• **WHAT YOU NEED TO DO**
Number of lines below with the word "agent": state it and write nothing more.

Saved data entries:
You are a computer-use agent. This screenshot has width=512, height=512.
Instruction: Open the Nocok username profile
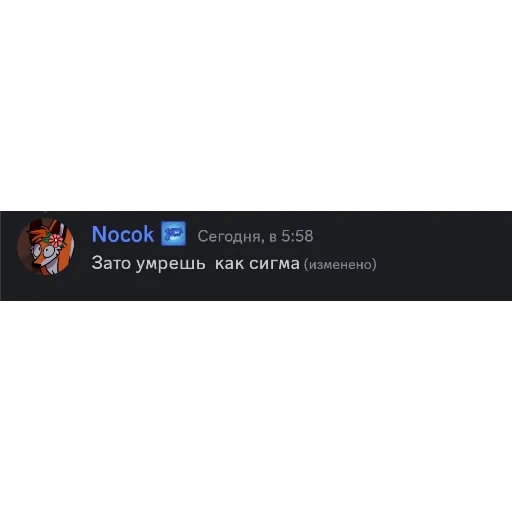click(x=123, y=234)
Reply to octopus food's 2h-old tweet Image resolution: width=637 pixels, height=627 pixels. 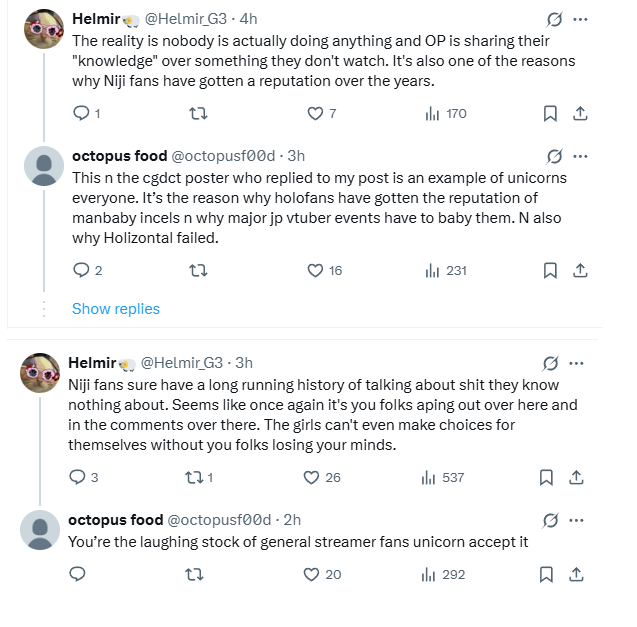(x=78, y=574)
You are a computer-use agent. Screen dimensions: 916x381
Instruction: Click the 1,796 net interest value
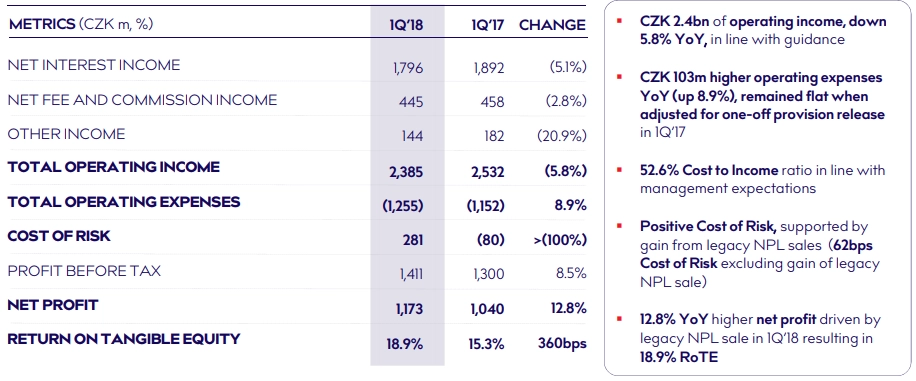point(408,68)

• **RESPONSE AREA**
2